Halimah menundukkan pandangannya dan mulai menangis. Tangannya memilin-milin ujung bajunya.
"Tidak usah menangis! Hentikan tangismu itu! Apa maumu?" teriak wanita tua itu. Halimah semakin menundukkan pandangannya. Wanita tua itu mendecakkan lidahnya kesal, dia mendekati gadis bertubuh kecil itu. Wanita tua memegang dagu Halimah dengan tangannya yang berkuku panjang dan kotor itu.
"Kamu cari mati, ya, datang ke sini? Apa sajennya kurang kemarin?" bisik wanita tua itu dengan geram. Halimah mendongak dan melihat ke arah wanita tua itu dengan pandangan takut, dia segera menunduk lagi. Halimah mundur sedikit, berusaha menghindari wanita tua itu.
"Jawa, Limah! Mengapa kamu diam aja?" teriak wanita tua itu dengan kemarahan yang menggelora, dia mencengekeram dagu Halimah. Halimah menjerti kesakitan.
"Abdi kambuh lagi, Nyai. Aku di suruh memanggil nyai ke rumah Pak Slamet," jawab Halimah pelan. Wanita tua itu terkejut dan perlahan melepaskan cengkeramannya pada dagu Halimah, dia mundur perlahan.
"Kenapa tidak bilang dari tadi?" bisik wanita tua itu. Halimah menunduk lagi.
"Aku takut karena Nyai Barinah sudah berteriak-teriak seperti tadi," jawab Halimah dengan melirik kesal pada wanita tua bertubuh bungkuk dan berwajah bocel-bocel itu.
"Ya, sudah, aku akan segera ke sana. Pulanglah dulu. Maafkan aku, ya, Limah," kata Nyai Barinah. Halimah mengangguk dan segera melesat meninggalkan rumah Nyai Barinah. Halimah lupa jalan yang dilaluinya tadi licin dan berbatu terjal, sehingga dia beberapa kali jatuh dan membuat bajunya kotor penuh lumpur. Tubuhnya sakit sekali dan ada beberapa bagian tubuhnya yang berdarah dan membuatnya menangis tersedu.
***
Halimah sampai di rumah Pak Slamet setengah jam kemudian. Badannya kotor dan sakit semua. Dia mengetuk pintu dapur dengan keras dan terburu-buru.
"Mbok Nem, bukakan pintunya!" teriak Halimah. Sunyi, tidak ada yang membukakan pintu, "MBok Nem! Pak Tatang!" teriak Halimah lagi. Setelah beberapa waktu akhirnya ada suara langkah kaki membukakan pintu dapur.
"Limah?"
"Iya, Mbok! Bukakan pintu, Mbok!" teriak Halimah lagi.

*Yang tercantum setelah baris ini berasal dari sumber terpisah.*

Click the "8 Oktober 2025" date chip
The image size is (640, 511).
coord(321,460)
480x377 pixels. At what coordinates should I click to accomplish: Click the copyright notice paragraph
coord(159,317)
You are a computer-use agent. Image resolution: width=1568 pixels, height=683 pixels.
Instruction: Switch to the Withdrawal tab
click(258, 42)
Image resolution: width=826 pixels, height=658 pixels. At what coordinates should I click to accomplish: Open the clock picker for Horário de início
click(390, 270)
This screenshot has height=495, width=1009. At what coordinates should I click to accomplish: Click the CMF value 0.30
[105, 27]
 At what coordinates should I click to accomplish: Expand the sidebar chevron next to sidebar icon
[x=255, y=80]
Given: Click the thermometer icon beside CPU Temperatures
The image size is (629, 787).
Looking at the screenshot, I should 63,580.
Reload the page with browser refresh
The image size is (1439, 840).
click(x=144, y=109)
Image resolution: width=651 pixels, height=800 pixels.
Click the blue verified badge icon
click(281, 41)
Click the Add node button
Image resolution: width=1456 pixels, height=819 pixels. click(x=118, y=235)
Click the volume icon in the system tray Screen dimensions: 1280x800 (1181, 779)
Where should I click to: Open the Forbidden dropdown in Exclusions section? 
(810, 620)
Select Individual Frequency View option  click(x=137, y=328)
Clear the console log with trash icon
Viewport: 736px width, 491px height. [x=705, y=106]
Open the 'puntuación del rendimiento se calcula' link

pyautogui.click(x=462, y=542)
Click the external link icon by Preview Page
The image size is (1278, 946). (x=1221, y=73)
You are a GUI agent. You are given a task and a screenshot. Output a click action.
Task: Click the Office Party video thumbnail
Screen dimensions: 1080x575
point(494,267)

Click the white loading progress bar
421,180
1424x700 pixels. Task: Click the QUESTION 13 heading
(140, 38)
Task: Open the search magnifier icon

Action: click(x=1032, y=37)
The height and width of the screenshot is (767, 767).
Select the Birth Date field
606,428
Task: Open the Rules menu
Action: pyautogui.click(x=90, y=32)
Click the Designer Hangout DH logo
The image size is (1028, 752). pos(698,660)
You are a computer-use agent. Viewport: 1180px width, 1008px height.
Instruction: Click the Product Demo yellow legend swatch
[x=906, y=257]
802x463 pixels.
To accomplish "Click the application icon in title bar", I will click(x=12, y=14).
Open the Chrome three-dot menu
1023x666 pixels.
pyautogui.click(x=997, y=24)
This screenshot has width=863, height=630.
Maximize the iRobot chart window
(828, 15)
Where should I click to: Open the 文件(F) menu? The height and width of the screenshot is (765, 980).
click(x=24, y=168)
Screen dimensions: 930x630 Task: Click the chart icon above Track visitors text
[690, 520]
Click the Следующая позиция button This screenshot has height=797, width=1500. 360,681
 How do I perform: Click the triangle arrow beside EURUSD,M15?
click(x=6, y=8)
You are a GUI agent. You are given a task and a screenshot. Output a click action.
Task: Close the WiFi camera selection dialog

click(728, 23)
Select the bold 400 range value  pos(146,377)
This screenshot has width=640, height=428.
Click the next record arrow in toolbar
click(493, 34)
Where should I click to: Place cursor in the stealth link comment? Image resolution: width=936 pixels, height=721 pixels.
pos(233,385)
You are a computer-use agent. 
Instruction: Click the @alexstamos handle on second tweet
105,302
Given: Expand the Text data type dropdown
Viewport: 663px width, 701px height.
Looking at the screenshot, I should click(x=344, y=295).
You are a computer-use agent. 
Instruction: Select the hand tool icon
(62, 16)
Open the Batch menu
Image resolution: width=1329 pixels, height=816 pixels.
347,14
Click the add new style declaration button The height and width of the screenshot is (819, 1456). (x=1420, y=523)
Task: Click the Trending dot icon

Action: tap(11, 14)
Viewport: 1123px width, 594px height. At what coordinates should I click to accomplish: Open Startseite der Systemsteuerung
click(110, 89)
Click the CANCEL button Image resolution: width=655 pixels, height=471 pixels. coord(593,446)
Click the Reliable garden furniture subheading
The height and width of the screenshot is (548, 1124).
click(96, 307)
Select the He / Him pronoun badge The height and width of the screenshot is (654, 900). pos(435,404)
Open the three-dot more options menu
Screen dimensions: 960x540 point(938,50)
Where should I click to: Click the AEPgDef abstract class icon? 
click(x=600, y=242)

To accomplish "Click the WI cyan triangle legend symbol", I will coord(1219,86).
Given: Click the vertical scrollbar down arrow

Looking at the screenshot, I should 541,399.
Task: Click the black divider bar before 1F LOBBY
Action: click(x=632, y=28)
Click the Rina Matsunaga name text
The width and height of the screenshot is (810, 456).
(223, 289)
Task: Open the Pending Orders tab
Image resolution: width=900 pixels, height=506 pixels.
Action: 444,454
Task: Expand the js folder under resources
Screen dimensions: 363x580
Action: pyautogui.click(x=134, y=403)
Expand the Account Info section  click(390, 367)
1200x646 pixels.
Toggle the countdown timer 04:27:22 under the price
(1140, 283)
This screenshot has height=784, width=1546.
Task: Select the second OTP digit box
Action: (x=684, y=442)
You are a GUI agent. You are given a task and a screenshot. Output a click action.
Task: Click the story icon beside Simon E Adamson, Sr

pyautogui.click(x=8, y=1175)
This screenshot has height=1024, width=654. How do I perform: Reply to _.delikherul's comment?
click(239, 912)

"Iya! Iya! Sabar, Mah!" gerutu Mbok Nem. Dan tak lama kemudian pintu dapur itu terbuka. Mbok Nem sangat terkejut melihat kondisi Halimah yang agak memrihatinkan.
"Kamu kenapa, Mah? Apa Nyai Barinah ngamuk lagi?" tanya Mbok Nem dan buru-buru meminta Halimah masuk ke dalam rumah Pak Slamet, "kok, ya, nyuruh surup-surup (senja) begini, ya? Kan bahaya! Nanti kalau Buto Ijonya itu keluar gimana coba? Kamu nggak papa, Mah?" tanya Mbok Nem sambil berusaha membersihkan wajah dan rambut Halimah yang kusut masai. Halimah hanya bisa menangis kesakitan.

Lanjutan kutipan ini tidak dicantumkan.